Foxall was a skilled arms manufacturer who brought the latest cannon boring techniques over from England. For decades his Columbia Foundry in Washington was the nation’s largest and most sophisticated cannon producer, supplying more than ten thousand guns to the Army and Navy.
The Columbia Foundry occupied several buildings on the Potomac riverbank opposite the Three Sisters Islands. The location was ideal - pig iron arrived via the Potomac (later the C&O Canal), labor came from Georgetown, and water power came from the nearby Mill Creek (now referred to as Foundry Branch). Finished products were exported through the nearby Port of Georgetown.
The Columbia Foundry enjoyed a virtual monopoly until the other three so-called “Great Foundries” were established in Richmond, Pittsburg, and West Point. From 1801 to about 1809 Columbia received almost every federal contract for cannon and ordinance. At its peak capacity, the munitions plant was capable of producing about 300 heavy guns and 30,000 cannon balls per year.
The Columbia Foundry was nearly destroyed in 1814 when British redcoats burned the Capitol. The detachment of soldiers marching on Foxall’s cannon works turned back in the face of a massive thunderstorm. Foxall built Foundry United Methodist Church out of gratitude for this divine intervention.
The next year Henry sold the Columbia Foundry to prominent Washingtonian John Mason and retired from the arms business a wealthy man. He later went on to serve two terms as the Mayor of Georgetown and become a preacher.
The Columbia Foundry thrived in the 1820’s on cannon contracts for fortresses in the Louisiana Purchase and military campaigns against the Native Americans. However, John Mason lacked Foxall’s understanding of the cannon craft and failed to invest in new technology over the coming decade.

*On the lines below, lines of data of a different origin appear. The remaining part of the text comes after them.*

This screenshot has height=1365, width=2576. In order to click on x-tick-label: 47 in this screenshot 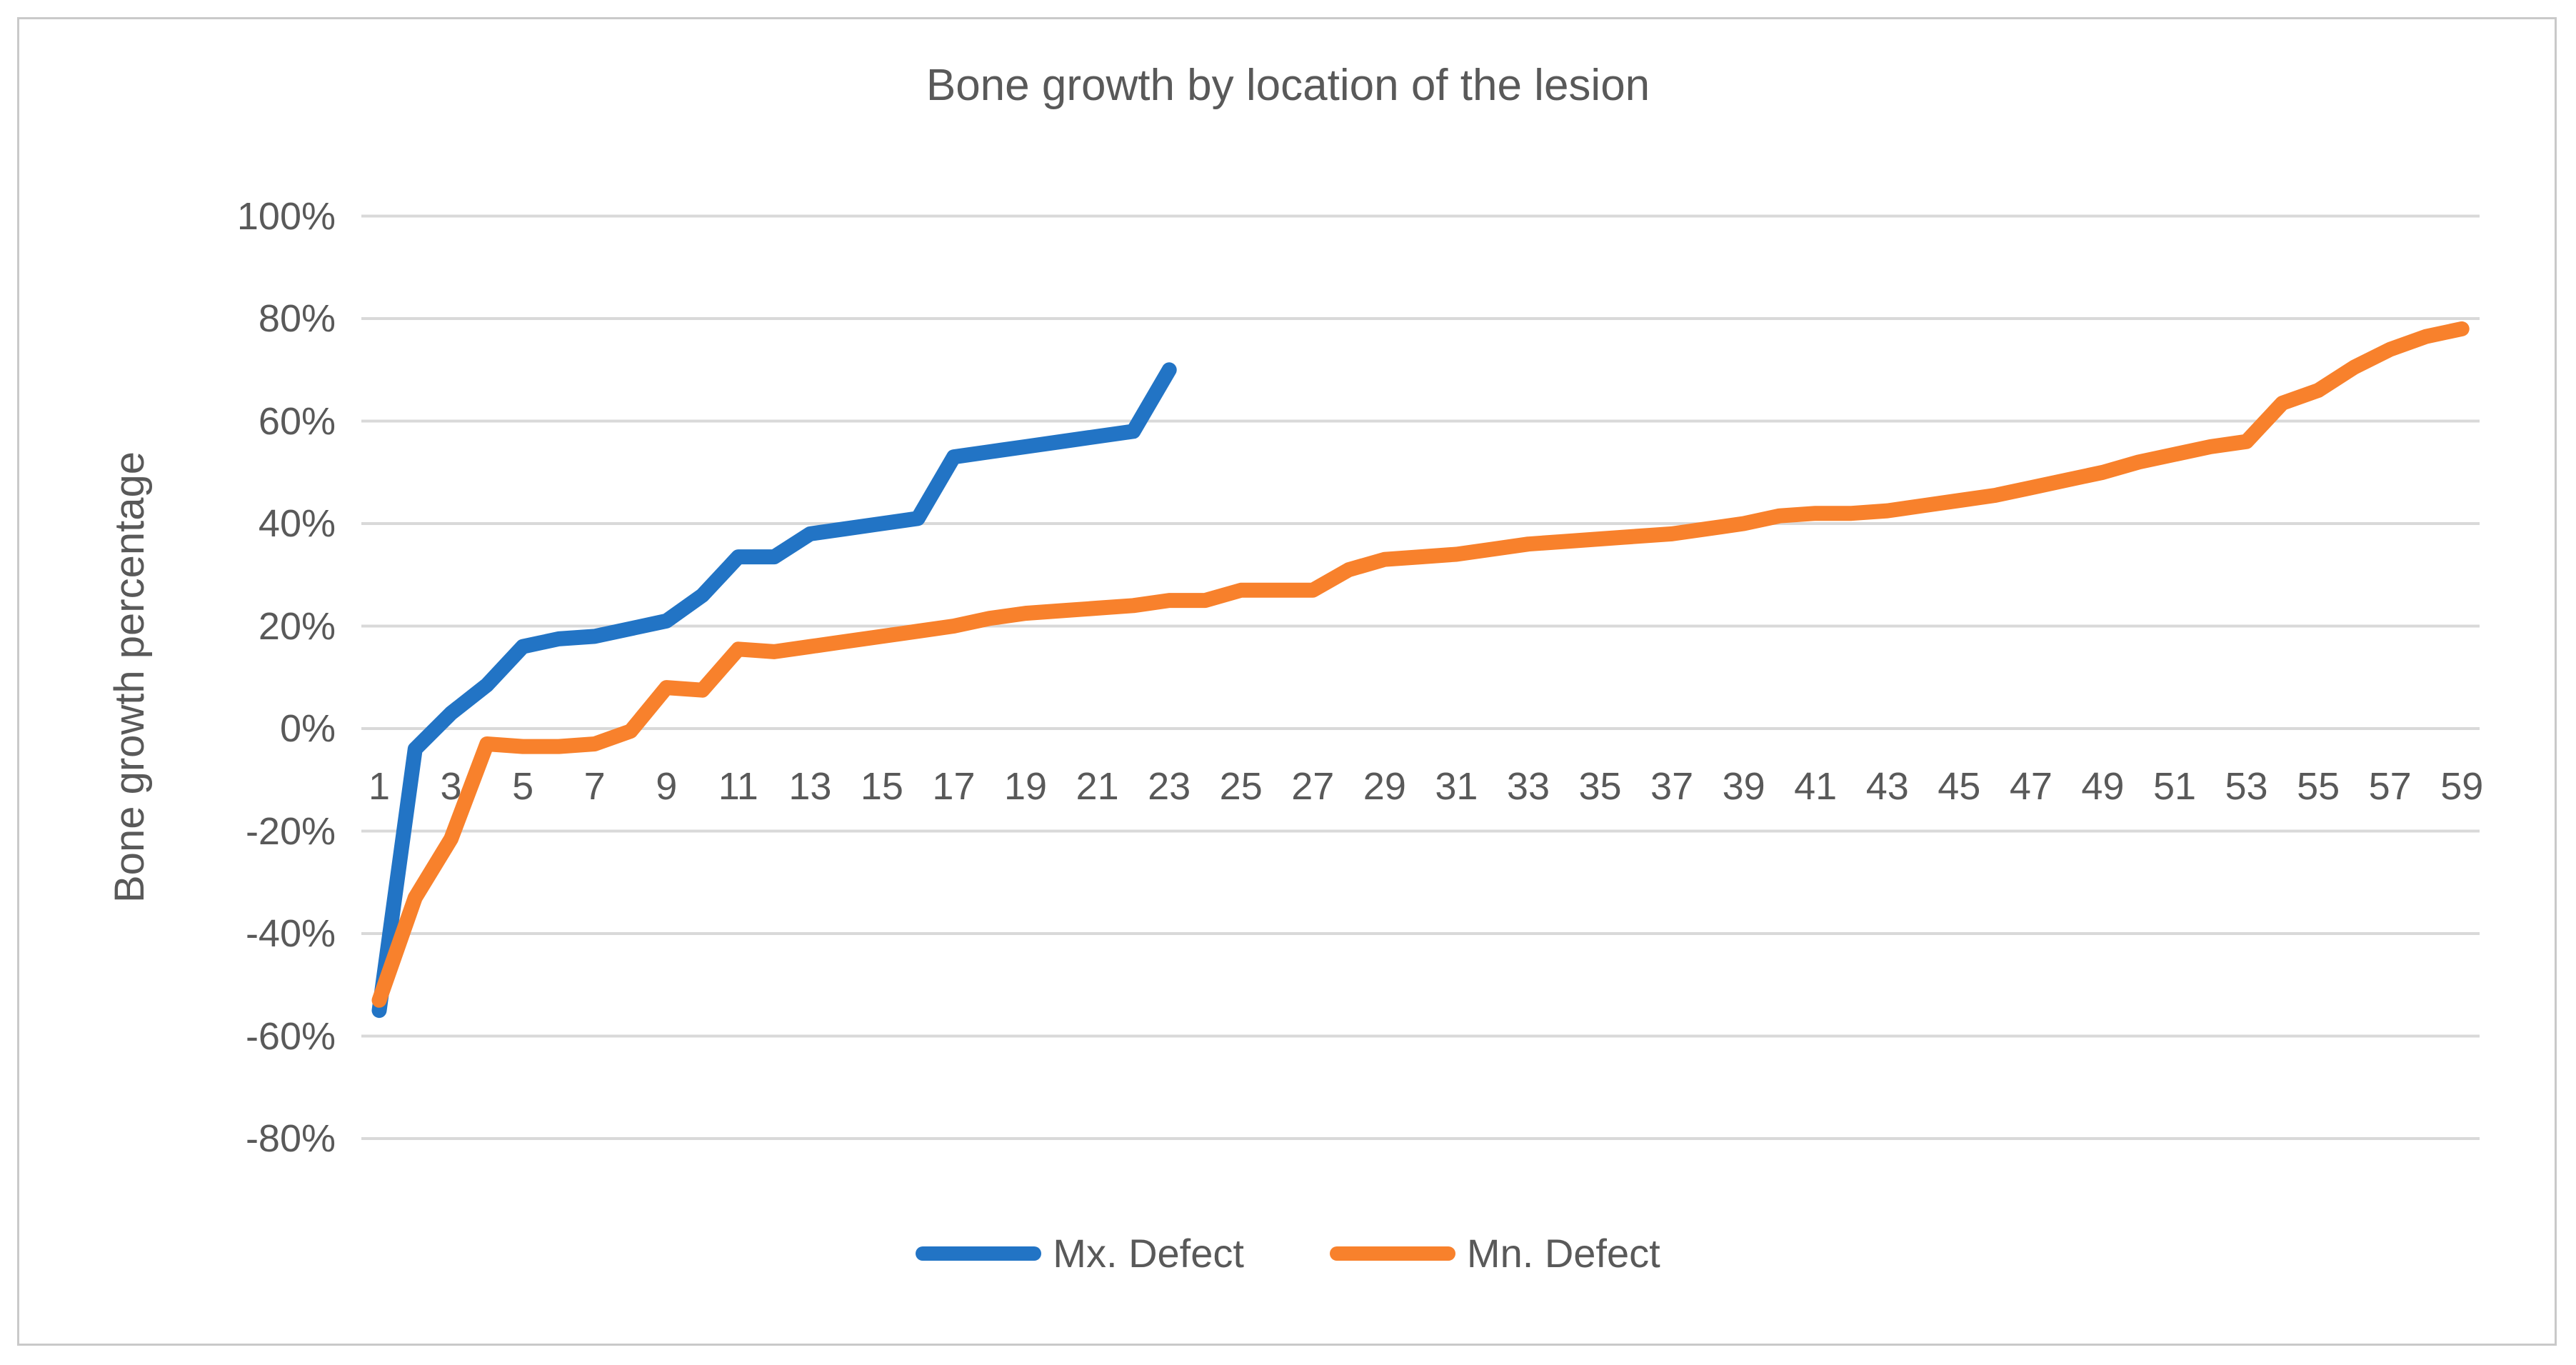, I will do `click(2031, 786)`.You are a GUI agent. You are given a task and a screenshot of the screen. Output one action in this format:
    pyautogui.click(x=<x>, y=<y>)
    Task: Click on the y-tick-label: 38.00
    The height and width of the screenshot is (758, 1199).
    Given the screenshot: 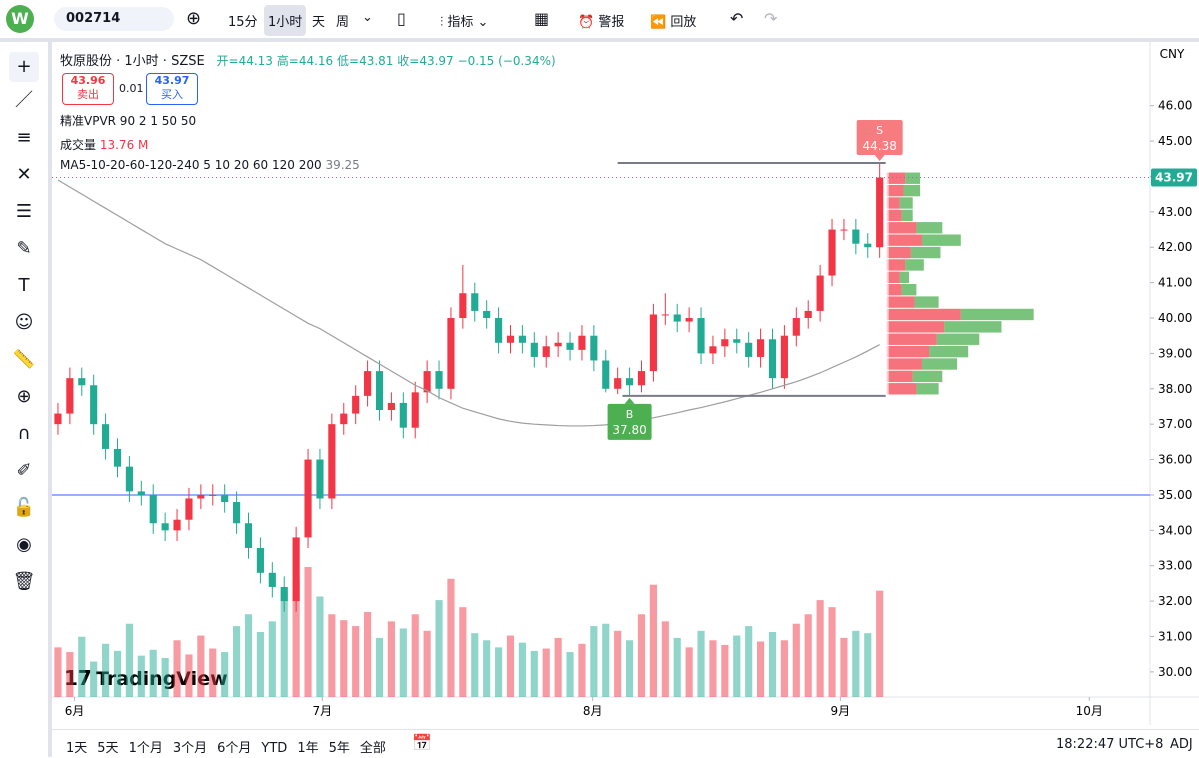 What is the action you would take?
    pyautogui.click(x=1175, y=389)
    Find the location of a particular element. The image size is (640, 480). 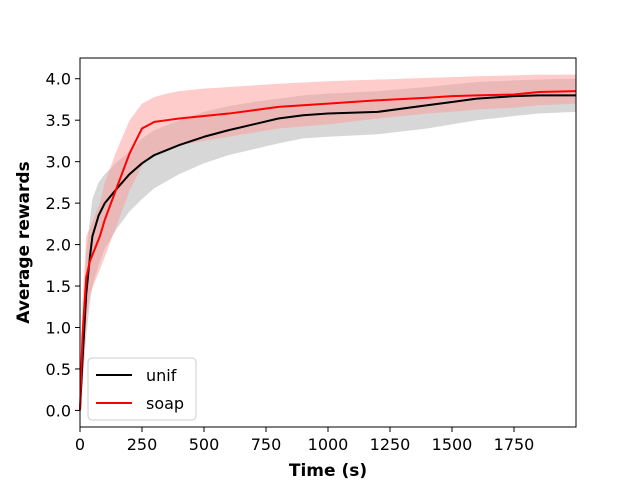

y-tick-label: 3.0 is located at coordinates (58, 162).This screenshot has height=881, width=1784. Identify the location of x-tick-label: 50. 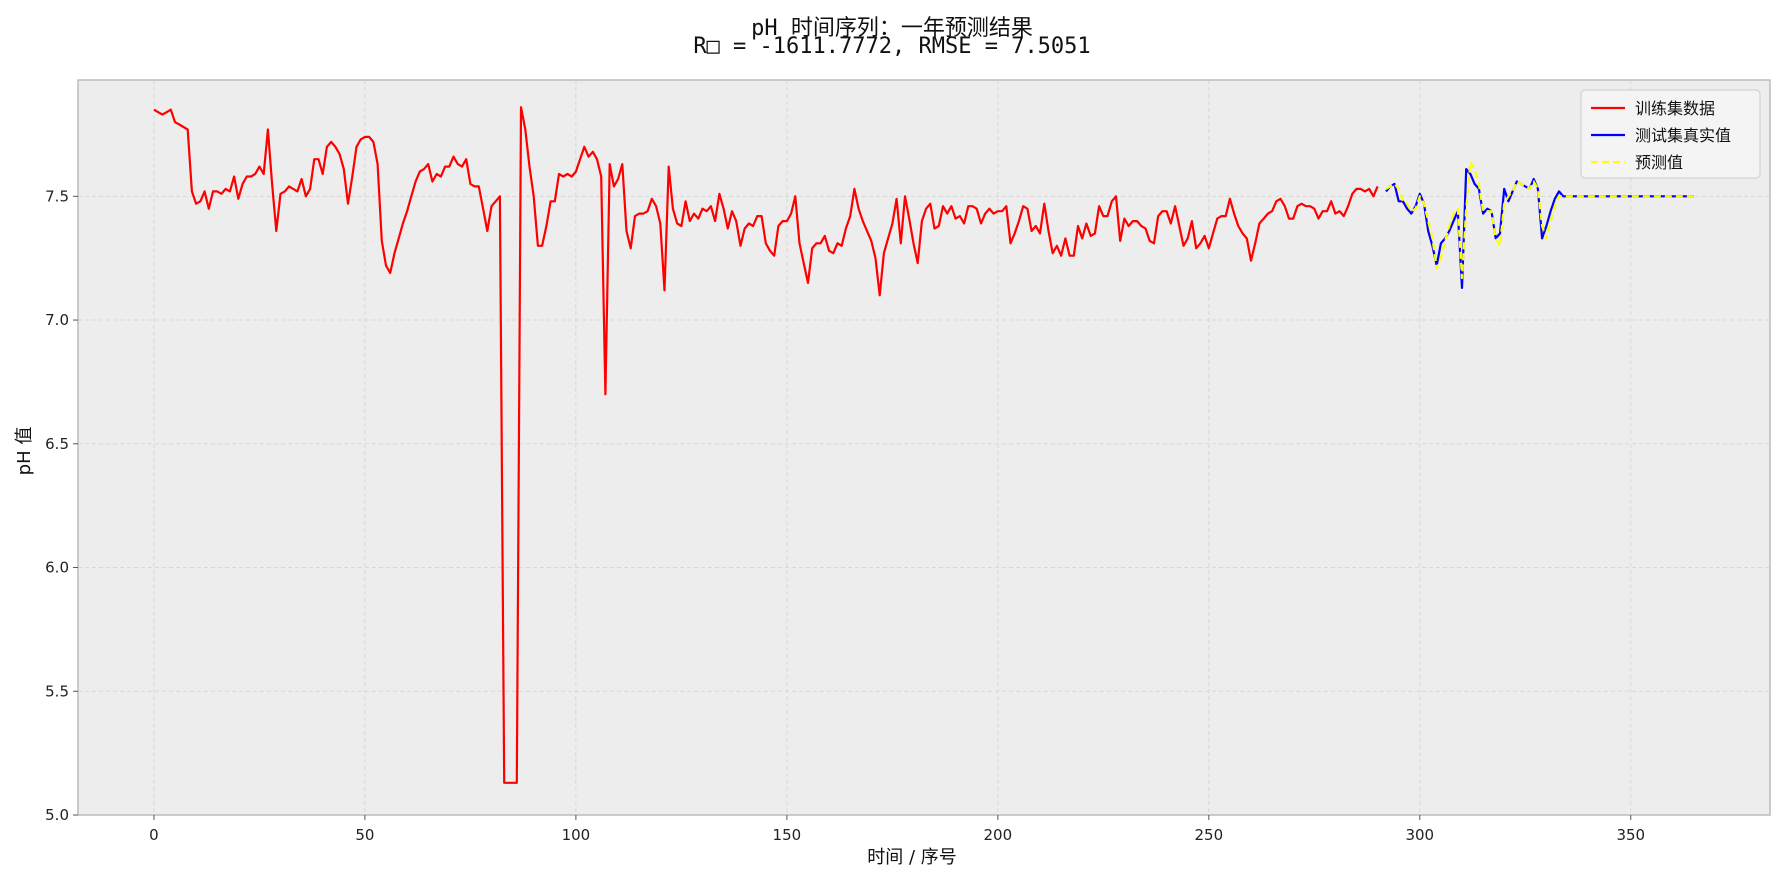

The Columbia Foundry was still producing smoothbore iron cannons in the 1830’s as its competitors turned out newer rifled bronze designs. The Washington Historical Society notes that by 1845 “the Columbia Foundry was reduced to making little other than shells and cannon balls to be fired from the guns made at other foundries.”
Arms output stopped altogether after Mason’s death in 1849. The Columbia Foundry buildings were auctioned off to a series of businesses including a flour mill, a brewery, and an ice storage warehouse.
The dilapidated buildings were torn down long ago but you can still find ruined foundations in the overgrowth at the site below the C&O canal.